Covering an area of nearly 50,000km2, half of Iceland‘s land area, the Icelandic Highlands are one of the most raw, wild and exciting destinations on the planet.

But that’s the reason why, after many years working as guides in Iceland, we spend as much time as possible in the Highlands. No matter where you are – close to a waterfall, inside a dwarf birch forest, crossing a lava field, walking on a black-sand beach or just looking at a glacier in the distance – you always feel such an incredible energy. Every sight has its own character and atmosphere, each as remarkable and palpable as the next. 

But this is not an easy place to explore. The Highlands are open only from mid-July until mid-September because, in winter, the area becomes very difficult for travel due to the strong snowstorms and hurricane-force winds that occur. 

The colourful Rauðibötn crater © Amarok Adventures

In the summer, however, it is a real luxury to be able to enjoy this incredible landscape full of surprises and indelible beauty. During these months we run a 12-day ‘Hidden Trails’ hiking trip in the most isolated and remote areas of the Highlands in combination with some stages of the famous Laugavegur Trail, recognised by National Geographic as one of the most beautiful treks in the world. The journey explores some 130km on foot from hut to hut through spectacular scenery, in which sometimes there is no marked path. In fact, on foggy days and bad weather it is mandatory to enter these areas with a GPS to be able to navigate the challenging terrain.

Along the way, we find cozy and comfortable mountain huts where to stay overnight, cook for ourselves and enjoy the welcoming midnight sun. We visit beautiful waterfalls, precious lakes, dramatic canyons, natural thermal pools, vast valleys fenced in by green mountains, black deserts, bubbling volcanoes and glacial rivers. The days are longer and longer in this season, giving you more time to discover this remarkable – and at times, brutal – region. Nature is alive and kicking here. 

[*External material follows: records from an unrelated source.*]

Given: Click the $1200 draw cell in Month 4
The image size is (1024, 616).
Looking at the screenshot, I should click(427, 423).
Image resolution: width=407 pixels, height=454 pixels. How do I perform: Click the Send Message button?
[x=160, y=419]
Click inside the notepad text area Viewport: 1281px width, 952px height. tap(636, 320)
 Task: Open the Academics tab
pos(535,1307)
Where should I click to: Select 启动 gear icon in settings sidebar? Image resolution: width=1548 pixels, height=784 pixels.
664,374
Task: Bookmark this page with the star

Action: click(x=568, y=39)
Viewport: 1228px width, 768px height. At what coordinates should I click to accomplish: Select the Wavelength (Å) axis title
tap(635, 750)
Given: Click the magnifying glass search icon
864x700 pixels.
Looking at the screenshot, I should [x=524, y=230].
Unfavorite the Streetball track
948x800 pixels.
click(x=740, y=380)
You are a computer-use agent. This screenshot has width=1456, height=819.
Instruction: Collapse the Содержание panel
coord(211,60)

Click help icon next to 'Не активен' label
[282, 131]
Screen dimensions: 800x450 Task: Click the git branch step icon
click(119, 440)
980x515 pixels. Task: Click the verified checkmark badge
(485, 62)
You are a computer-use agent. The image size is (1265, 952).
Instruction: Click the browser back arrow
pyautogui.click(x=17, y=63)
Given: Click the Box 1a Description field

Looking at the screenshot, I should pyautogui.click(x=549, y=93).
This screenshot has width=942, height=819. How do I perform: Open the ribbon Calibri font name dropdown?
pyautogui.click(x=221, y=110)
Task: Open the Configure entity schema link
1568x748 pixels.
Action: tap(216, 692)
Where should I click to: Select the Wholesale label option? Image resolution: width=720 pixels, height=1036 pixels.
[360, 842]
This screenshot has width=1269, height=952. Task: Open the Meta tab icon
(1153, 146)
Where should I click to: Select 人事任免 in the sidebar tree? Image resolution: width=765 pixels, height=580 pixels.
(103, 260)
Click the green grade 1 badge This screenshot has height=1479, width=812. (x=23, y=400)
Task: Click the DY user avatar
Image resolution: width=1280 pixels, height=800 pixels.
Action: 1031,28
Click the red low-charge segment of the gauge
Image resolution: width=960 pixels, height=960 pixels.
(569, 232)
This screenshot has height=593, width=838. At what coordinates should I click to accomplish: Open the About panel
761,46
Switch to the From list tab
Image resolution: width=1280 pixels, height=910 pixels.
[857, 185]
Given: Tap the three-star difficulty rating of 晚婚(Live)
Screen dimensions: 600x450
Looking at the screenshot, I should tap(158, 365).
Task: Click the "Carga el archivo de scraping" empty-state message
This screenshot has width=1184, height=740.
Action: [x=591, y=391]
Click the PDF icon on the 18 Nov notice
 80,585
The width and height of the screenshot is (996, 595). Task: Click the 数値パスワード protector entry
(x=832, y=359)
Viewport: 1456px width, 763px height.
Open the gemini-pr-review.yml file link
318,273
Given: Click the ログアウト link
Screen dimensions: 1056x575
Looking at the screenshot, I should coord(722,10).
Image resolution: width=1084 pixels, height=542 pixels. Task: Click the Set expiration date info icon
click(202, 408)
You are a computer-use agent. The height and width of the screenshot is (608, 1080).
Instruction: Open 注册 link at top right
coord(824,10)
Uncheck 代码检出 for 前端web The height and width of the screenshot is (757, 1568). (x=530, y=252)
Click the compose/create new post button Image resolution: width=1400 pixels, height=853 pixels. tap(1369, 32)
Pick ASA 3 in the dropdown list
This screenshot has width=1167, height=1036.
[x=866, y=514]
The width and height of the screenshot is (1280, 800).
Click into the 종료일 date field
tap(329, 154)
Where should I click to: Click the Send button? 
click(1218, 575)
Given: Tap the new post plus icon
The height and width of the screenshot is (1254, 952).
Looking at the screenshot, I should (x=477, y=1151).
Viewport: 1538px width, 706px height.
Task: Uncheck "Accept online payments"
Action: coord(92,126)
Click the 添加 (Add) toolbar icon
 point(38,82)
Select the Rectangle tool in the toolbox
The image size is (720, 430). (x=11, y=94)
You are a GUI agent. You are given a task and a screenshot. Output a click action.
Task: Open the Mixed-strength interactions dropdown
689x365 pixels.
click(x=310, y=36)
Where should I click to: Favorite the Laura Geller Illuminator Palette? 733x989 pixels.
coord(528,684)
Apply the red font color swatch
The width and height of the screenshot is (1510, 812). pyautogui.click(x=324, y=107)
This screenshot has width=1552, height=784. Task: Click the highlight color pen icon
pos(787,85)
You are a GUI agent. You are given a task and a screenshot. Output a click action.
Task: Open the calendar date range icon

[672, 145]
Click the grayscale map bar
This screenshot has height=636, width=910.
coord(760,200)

The following destinations are just a few of our favourite highlights we cover en route, but this is not a comprehensive list – each new trip brings an undiscovered wonder. We have explored these lands for many years, but there is always so much more to see. 

Landmannalaugar

This geothermal valley in the heart of the Highlands is one of Iceland’s most famous destinations – and for good reason. The wonderful Rhyolite Mountains are a kaleidoscope of infinite colors, huge lava fields that flowed thousands of years ago and were petrified on the shores of Lake Frostastaðavatn. The beautiful meadows serve as pasture for sheep during the summer months, full of wild cotton, marshes and colourful wildflowers that become the habitat of the graceful swans that inhabit the Highlands. 

Landmannalaugar Iceland Highlands Amarok Adventures
Landmannalaugar’s unique landscape has become a poster child of the Highlands © Amarok Adventures

We usually spend two nights here in a cosy mountain hut, spending the evenings relaxing in a geothermal pool just 100m away. It is an unforgettable experience to take a hot bath after walking for hours around the valley, feeling the thermal waters eliminate the stresses and tiredness of your muscles as you soak up the scenery around. 

Langisjór

Situated in the west of Vatnajökull National Park, this glacial lake is a place not covered on many of the main tourist routes. Meaning ‘the long sea’, it is one of the longest lakes in Iceland with waters flowing down from Vatnajökull glacier, and the contrast between the black sand of the desert, the intense green of the centenary mosses and the blue of the sparkling waters will leave you wondering if the scene before you is real or not. 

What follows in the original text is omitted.